▶ [Task directions]
Output each of the entries exactly, skipping every picture they contain.
---------- Records provided
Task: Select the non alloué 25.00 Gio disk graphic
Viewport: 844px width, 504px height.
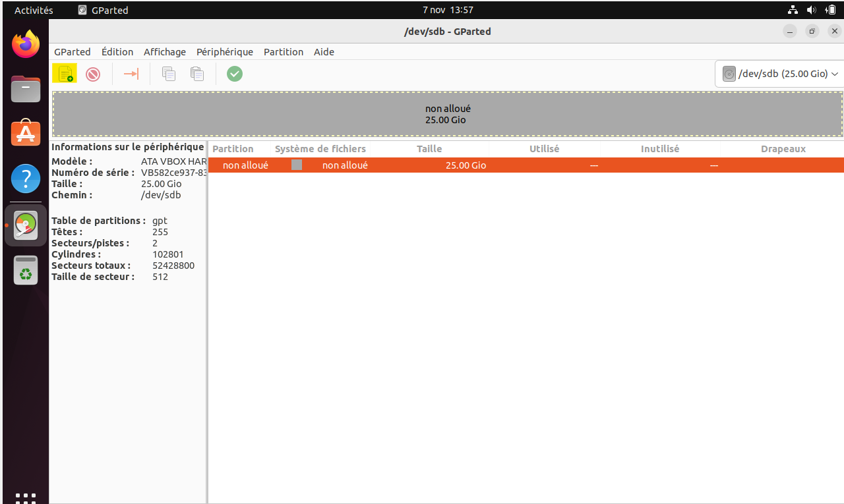Action: (x=448, y=114)
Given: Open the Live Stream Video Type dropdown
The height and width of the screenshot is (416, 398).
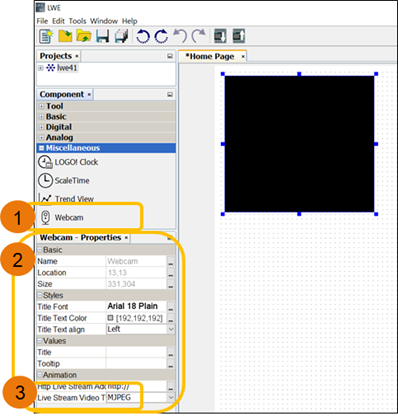Looking at the screenshot, I should click(171, 397).
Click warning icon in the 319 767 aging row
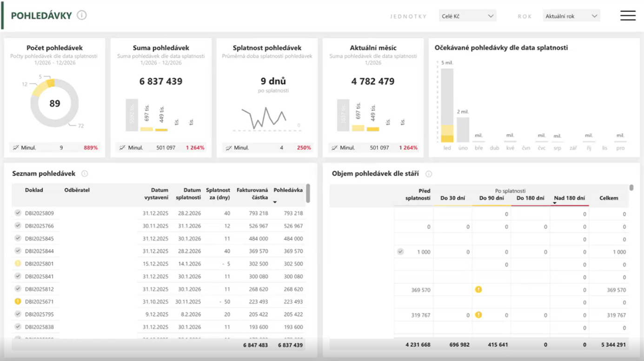The image size is (644, 361). [x=479, y=314]
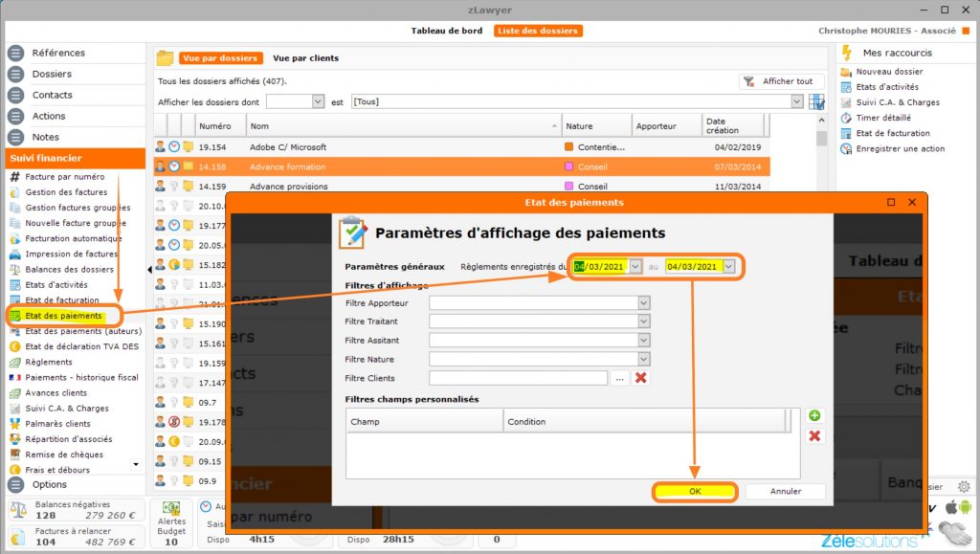This screenshot has height=554, width=980.
Task: Open the end date dropdown picker
Action: point(728,267)
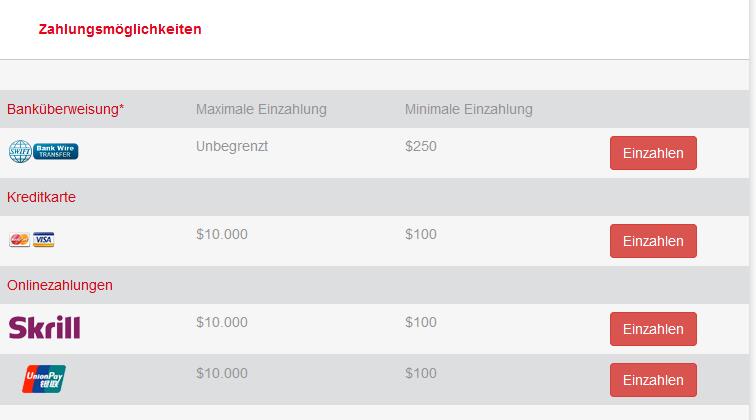Click Einzahlen button in Skrill row
The image size is (756, 420).
(653, 329)
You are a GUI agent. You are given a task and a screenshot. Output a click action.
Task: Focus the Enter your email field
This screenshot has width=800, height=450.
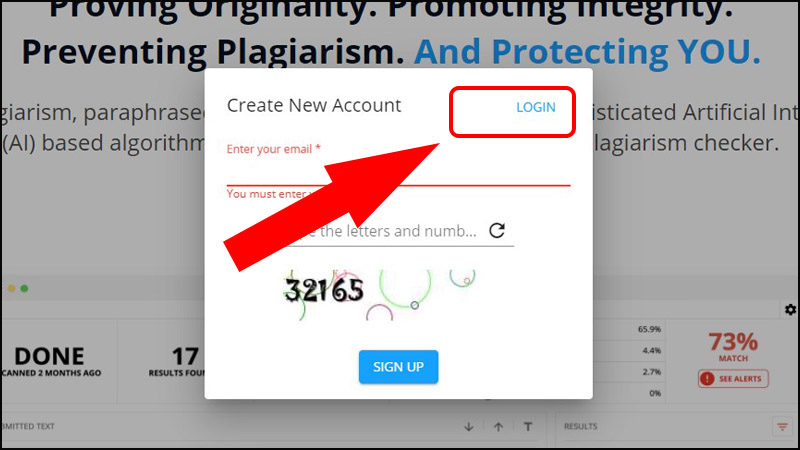coord(398,166)
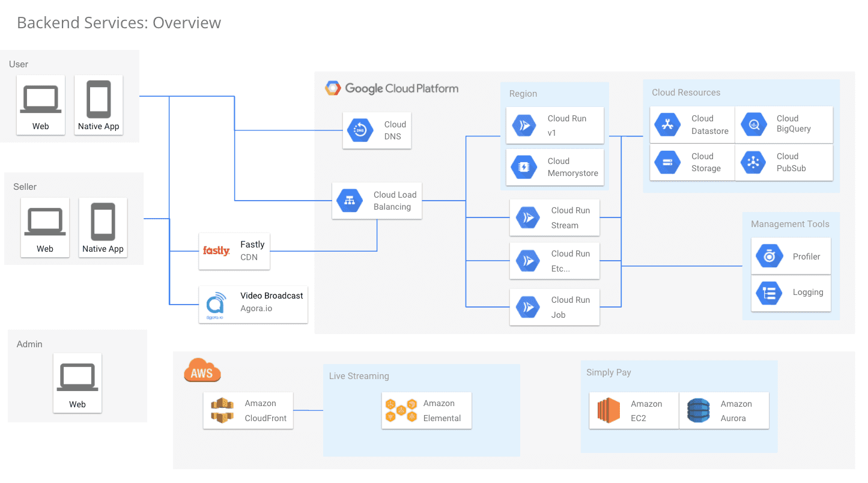Screen dimensions: 868x483
Task: Select the Cloud Storage icon
Action: point(667,162)
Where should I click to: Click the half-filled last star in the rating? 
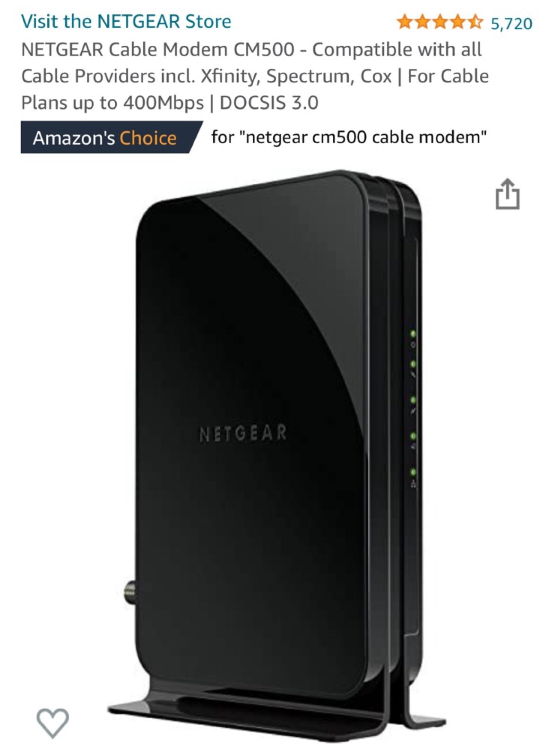(475, 22)
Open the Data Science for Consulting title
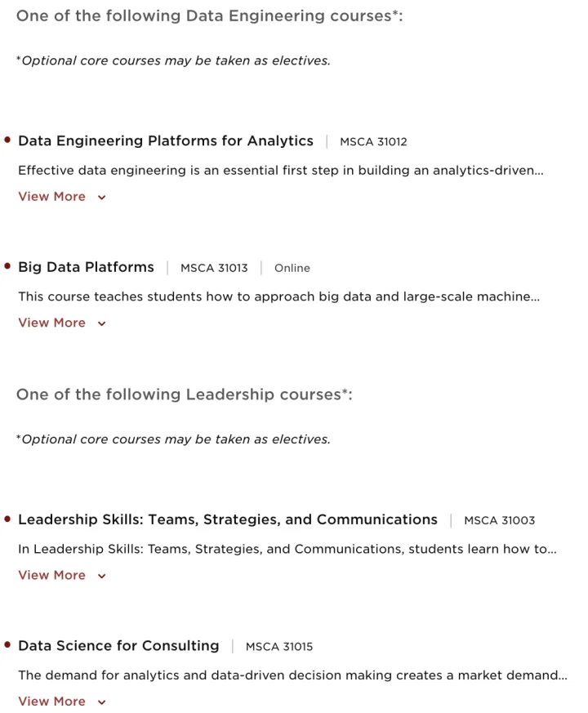 tap(118, 646)
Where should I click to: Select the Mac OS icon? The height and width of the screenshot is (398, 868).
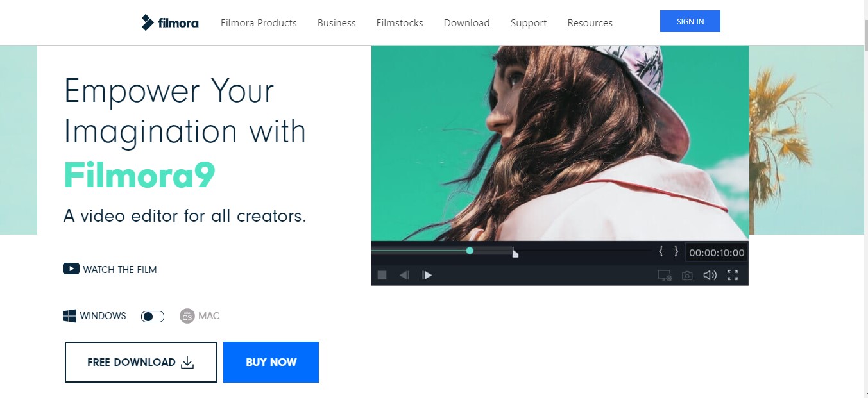point(187,316)
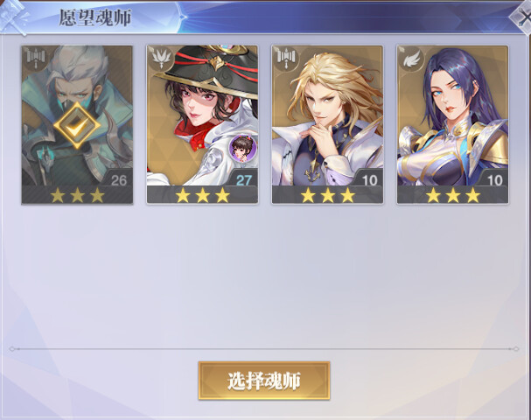Screen dimensions: 531x420
Task: Click the small round girl avatar badge
Action: [242, 148]
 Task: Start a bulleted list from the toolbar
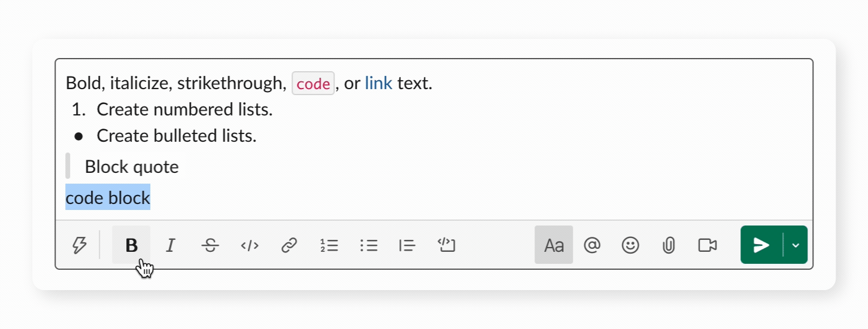tap(369, 245)
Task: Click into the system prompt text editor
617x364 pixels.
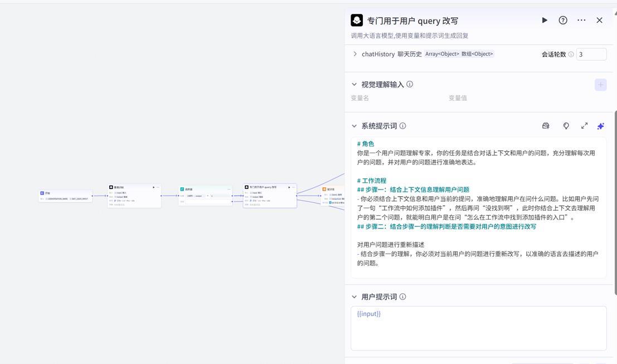Action: (478, 207)
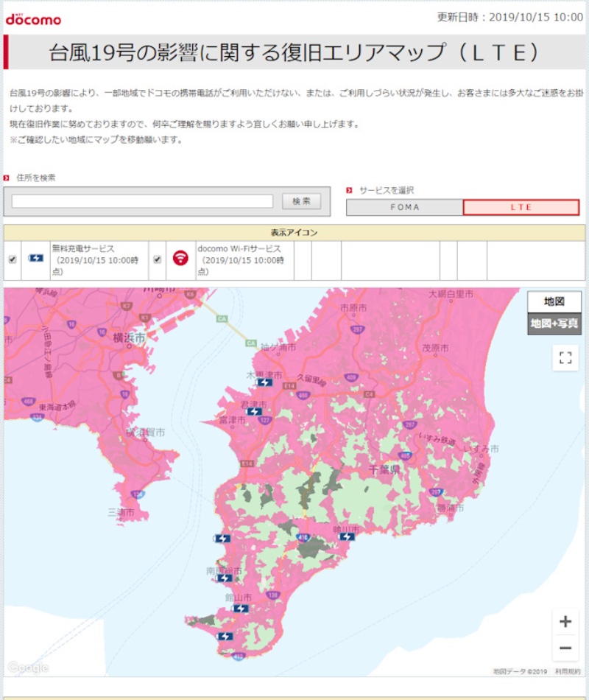The image size is (589, 700).
Task: Uncheck the 無料充電サービス checkbox
Action: point(13,259)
--------------------
▶ [Exercise solution]
Task: Select the non alloué 25.00 Gio disk graphic
Viewport: 844px width, 504px height.
Action: (x=448, y=114)
Given: Open the Live Stream Video Type dropdown
The height and width of the screenshot is (416, 398).
Looking at the screenshot, I should click(171, 397).
Click warning icon in the 319 767 aging row
The image size is (644, 361). [x=479, y=314]
This screenshot has height=554, width=980.
Task: Open the end date dropdown picker
Action: point(728,267)
Click Einzahlen button in Skrill row
The image size is (756, 420).
(653, 329)
You are a GUI agent. You are given a task and a screenshot. Output a click action.
Task: Focus the Enter your email field
This screenshot has width=800, height=450.
coord(398,166)
Screen dimensions: 868x483
Task: Select the Cloud Storage icon
Action: point(667,162)
Where should I click to: Click the half-filled last star in the rating? 
(475, 22)
Open the Data Science for Consulting title
 tap(118, 646)
Where should I click to: Select the Mac OS icon? The height and width of the screenshot is (398, 868).
point(187,316)
Screen dimensions: 531x420
Task: Click the small round girl avatar badge
Action: [242, 148]
 Task: Start a bulleted list from the toolbar
tap(369, 245)
Task: Click into the system prompt text editor
617x364 pixels.
Action: (478, 207)
The image size is (589, 700).
Task: Uncheck the 無料充電サービス checkbox
Action: point(13,259)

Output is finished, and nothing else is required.